O Fake-Fake, por Jean Pierre Chauvin

O Fake-Fake, por Jean Pierre Chauvin

É sintomático. Há meses temos lido e ouvido que haveria uma preocupação crescente do jornalismo, dito “sério”, com as famigeradas fakenews. Nem discuto o emprego do termo, já colonizado, por aqui. Hoje, 8 de abril de 2018, a Folha de S. Paulo – com a ajuda inestimável de “especialistas” no assunto, alerta para o aumento das tais notícias falsas, nos próximos dias. E exclusivamente na internet.

O artigo não é gratuito. Acontece em respeito ao nosso tempo e lugar. O jornal esperou pela melhor oportunidade, segundo os editores, jornalistas, anunciantes e uma parcela de seus leitores, antes de ser enviado, como manchete de destaque, para os assinantes (e mesmo para os não assinantes, como é meu caso).

Disseminado por um jornal que ainda conta com a credibilidade parcial de seu público, o senso comum adquire ares de formulação científica e incontestável, com a ajuda dos argumentos “de autoridade”, já que se trata da suposta conclusão justa e ponderada de experts no tema.

Cumpre dizer que fakenews não são privilégio de gente supostamente mal intencionada, localizada entre os pixeis e bites da esfera virtual. Com ternos alinhados, em cores sóbrias, e gravatas a sugerir gravidade, a dita “grande” imprensa continua a reivindicar que o teor do que reportam é abrangente, neutro, sério e honesto.

Se fosse abrangente, como acontece no telejornalismo internacional, ofereceria mais de uma versão dos fatos, concedendo ao telespectador alguma possibilidade de chegar à terceira opinião.

Se fosse neutro, concederia o mesmo tratamento a todo e qualquer político ou persona, que pretendam transformar em vilão ou celebridade.

Se fosse sério, não subestimaria a inteligência e a sensibilidade do telespectador.

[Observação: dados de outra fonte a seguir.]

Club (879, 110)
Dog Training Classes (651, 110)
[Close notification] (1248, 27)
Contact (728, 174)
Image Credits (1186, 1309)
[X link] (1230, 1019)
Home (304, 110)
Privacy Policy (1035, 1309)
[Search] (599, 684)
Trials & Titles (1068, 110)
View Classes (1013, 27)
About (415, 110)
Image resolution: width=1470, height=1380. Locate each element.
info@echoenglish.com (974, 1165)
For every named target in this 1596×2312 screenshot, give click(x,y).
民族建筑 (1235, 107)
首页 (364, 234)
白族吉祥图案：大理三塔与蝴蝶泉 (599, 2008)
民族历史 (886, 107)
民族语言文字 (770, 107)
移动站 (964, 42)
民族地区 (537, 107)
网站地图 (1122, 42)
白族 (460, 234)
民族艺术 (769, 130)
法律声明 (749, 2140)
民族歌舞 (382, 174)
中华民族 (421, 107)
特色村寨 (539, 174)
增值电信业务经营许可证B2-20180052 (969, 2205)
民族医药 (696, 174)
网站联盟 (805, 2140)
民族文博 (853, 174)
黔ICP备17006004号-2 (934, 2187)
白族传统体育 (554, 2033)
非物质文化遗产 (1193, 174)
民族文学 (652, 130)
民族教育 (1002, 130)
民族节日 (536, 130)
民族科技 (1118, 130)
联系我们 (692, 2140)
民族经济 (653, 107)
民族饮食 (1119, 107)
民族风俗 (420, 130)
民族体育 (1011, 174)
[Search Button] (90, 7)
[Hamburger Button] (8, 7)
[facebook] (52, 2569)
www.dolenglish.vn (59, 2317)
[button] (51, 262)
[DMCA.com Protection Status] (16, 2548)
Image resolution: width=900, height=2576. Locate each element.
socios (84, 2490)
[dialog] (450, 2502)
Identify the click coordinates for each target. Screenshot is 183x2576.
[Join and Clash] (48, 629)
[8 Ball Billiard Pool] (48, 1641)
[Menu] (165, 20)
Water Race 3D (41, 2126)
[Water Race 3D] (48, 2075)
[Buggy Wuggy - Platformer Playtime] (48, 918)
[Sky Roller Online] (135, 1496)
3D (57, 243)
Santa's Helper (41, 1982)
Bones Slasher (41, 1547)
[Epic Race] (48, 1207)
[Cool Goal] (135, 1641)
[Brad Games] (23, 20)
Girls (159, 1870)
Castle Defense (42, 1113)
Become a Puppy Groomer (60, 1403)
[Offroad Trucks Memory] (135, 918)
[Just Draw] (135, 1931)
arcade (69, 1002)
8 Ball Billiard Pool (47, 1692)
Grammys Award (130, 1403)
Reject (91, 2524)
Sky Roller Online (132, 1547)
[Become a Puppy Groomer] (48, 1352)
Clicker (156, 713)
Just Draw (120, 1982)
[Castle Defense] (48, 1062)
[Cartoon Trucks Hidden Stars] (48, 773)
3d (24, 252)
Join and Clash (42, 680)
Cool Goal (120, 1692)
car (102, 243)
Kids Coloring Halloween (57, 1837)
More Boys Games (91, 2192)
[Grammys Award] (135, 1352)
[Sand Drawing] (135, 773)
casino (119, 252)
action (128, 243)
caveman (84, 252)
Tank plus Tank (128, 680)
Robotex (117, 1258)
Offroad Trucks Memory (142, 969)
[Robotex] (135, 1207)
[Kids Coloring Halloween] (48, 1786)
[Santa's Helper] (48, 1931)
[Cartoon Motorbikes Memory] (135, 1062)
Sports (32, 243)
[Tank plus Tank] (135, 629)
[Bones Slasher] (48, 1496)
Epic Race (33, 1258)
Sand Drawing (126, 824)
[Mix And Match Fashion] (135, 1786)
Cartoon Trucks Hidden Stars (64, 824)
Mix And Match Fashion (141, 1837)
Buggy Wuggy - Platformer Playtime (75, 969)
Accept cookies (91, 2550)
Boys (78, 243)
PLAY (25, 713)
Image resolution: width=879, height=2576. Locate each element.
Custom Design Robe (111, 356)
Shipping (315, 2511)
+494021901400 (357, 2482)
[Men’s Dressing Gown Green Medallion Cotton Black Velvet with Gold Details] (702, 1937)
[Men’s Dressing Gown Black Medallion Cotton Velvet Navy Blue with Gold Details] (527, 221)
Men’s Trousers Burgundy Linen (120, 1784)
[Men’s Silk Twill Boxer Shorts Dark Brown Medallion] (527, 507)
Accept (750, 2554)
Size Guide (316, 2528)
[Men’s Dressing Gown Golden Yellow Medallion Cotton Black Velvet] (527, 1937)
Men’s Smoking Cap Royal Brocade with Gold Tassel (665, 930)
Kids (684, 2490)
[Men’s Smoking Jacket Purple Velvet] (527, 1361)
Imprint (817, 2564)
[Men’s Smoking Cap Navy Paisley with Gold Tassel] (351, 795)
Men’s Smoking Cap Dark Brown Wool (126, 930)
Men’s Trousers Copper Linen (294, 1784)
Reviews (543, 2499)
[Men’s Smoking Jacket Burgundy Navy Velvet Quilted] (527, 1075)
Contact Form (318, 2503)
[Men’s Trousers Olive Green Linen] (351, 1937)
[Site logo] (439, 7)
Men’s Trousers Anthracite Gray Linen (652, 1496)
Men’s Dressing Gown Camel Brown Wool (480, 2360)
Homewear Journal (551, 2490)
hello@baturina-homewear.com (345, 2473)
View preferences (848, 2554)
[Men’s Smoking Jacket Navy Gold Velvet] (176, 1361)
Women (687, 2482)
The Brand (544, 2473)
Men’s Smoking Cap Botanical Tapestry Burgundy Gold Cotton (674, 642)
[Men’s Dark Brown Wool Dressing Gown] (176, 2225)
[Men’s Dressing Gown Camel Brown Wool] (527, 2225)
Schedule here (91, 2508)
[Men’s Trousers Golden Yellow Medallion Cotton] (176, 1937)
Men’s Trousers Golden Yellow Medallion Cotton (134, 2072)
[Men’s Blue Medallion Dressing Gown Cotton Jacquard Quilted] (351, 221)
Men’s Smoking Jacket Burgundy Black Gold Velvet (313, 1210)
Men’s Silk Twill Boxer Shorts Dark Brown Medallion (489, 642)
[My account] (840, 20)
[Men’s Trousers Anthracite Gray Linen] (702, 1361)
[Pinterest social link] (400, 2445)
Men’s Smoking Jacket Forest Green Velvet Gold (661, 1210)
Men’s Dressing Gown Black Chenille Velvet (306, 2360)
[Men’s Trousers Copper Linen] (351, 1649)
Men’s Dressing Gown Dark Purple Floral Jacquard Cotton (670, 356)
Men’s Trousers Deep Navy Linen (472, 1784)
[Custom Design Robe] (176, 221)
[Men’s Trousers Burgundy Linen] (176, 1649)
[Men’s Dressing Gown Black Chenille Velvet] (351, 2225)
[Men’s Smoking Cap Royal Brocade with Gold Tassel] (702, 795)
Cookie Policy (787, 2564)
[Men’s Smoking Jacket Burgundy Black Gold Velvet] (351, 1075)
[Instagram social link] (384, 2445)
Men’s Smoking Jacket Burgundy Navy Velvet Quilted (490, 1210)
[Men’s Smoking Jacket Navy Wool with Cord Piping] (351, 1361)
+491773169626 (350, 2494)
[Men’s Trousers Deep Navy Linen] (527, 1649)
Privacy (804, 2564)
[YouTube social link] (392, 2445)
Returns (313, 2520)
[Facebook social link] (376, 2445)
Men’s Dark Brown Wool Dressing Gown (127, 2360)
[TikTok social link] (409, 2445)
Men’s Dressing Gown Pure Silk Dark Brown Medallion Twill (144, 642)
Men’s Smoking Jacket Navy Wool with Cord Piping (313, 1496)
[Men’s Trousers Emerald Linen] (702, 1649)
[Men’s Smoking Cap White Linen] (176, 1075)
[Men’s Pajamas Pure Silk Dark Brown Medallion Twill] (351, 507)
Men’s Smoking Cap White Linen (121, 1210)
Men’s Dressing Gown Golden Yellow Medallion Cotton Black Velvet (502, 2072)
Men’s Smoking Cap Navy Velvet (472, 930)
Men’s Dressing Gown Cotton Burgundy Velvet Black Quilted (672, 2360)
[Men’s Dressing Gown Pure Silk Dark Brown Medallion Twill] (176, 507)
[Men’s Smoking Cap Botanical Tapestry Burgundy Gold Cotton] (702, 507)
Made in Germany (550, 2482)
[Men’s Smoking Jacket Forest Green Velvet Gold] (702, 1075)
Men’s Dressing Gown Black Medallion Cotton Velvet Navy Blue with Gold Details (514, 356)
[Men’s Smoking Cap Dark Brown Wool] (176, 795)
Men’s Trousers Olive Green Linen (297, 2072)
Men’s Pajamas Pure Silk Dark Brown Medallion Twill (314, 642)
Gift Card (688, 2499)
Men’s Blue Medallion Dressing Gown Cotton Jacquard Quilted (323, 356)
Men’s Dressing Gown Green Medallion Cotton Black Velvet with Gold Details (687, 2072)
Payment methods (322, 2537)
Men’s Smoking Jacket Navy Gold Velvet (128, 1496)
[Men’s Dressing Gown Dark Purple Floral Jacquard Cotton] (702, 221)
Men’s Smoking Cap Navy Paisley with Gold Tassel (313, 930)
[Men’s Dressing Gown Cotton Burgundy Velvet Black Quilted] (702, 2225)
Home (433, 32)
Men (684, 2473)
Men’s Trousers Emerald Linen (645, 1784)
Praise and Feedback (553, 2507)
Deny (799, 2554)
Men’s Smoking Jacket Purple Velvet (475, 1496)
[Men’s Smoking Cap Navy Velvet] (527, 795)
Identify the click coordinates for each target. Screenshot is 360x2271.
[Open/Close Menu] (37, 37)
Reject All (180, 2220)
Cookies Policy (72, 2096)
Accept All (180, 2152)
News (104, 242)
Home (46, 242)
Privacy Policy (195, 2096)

Se fosse honesto, não condicionaria o teor do que “noticia” às benesses de poderosos anunciantes, sejam eles megaempresários (daqui e de fora) ou correspondentes do governo.

O “alerta” veiculado na Folha de S. Paulo acontece horas após a prisão de um ex-presidente (o mais popular que o país já teve) – ponto alto da operação Lava-Jato, que custou apenas alguns bilhões de reais, para tentar nos vender a imagem de que haveria super-heróis incorruptíveis, togados, que merecem receber cem vezes mais que um operador de telemarketing.

É que a lei, assim como o sol, como bem sabemos, “é para todos”. Não será por acaso que, nas semanas que encerraram o “grande acordo nacional”, mas entreguista — sob o caloroso manto estadunidense – prescreveram os processos de figuras-chave do governo ilegítimo.

A sanha pelo fakenews é a mais nova pedra de toque da imprensa e do telejornalismo tradicionais. Não se trata de “proteger” o “homem de bem” das mentiras perpetradas nas ondas da rede ciber; mas de assegurar a manutenção do trono, a seriedade fake de certos foruns.

Alguém já deverá ter se perguntando por que determinadas figuras permanecem décadas no assento maior da Rede Globo. Agindo em acordo com o que manda o seu diretor-geral, rigorosamente alinhado com os seus anunciantes, alguns “âncoras” (o título é pretensioso) lembram os antigos Senadores do Império: seu cargo parece ser vitalício.

E por falar em senadores, algo tão ou mais curioso. O jornalismo que confunde técnica com efeito de verdade, visando a “combater” as tais notícias falsas, é o mesmo que concentrou os holofotes em praticamente uma legenda partidária, bem antes do junho de 2013, no encalço de suas figuras mais representativas.

Graças à imprensa tradicional, somos mais polarizados do que nunca e o cargo no senado, dependendo da legenda, é mais inatingível que o da presidência, na república dos bananas. Substituiu-se o vitalício pela aposentadoria decorrente de um mandato. De fato, vamos bem melhor. Deve ser o que explica a retomada da divisa comteana, que soa como piada diante do tratamento excludente que o atual des-governo concede ao “povo”.

Se você continua a assistir ao telejornalismo de certas emissoras; se persiste em escutar rádios mantidas pela crença de que não há outro país possível; se insiste em ler e acreditar em jornais mancomunados com os seus anunciantes, nada posso fazer. Mas se pretende proclamar a sua coerência, é hora de dar crédito a outras fontes e pessoas. Não há nada de patriótico em fazer saldão dos bens que restam no país. Não há nada de inclusivo em exirpar o pouco que resta da seguridade social.

Ou a gravata, a voz, a locução, a aparente gravidade dos teleapresentadores embotou a sua capacidade de discernir entre o bonitinho e o ordinário? Tsc, tsc.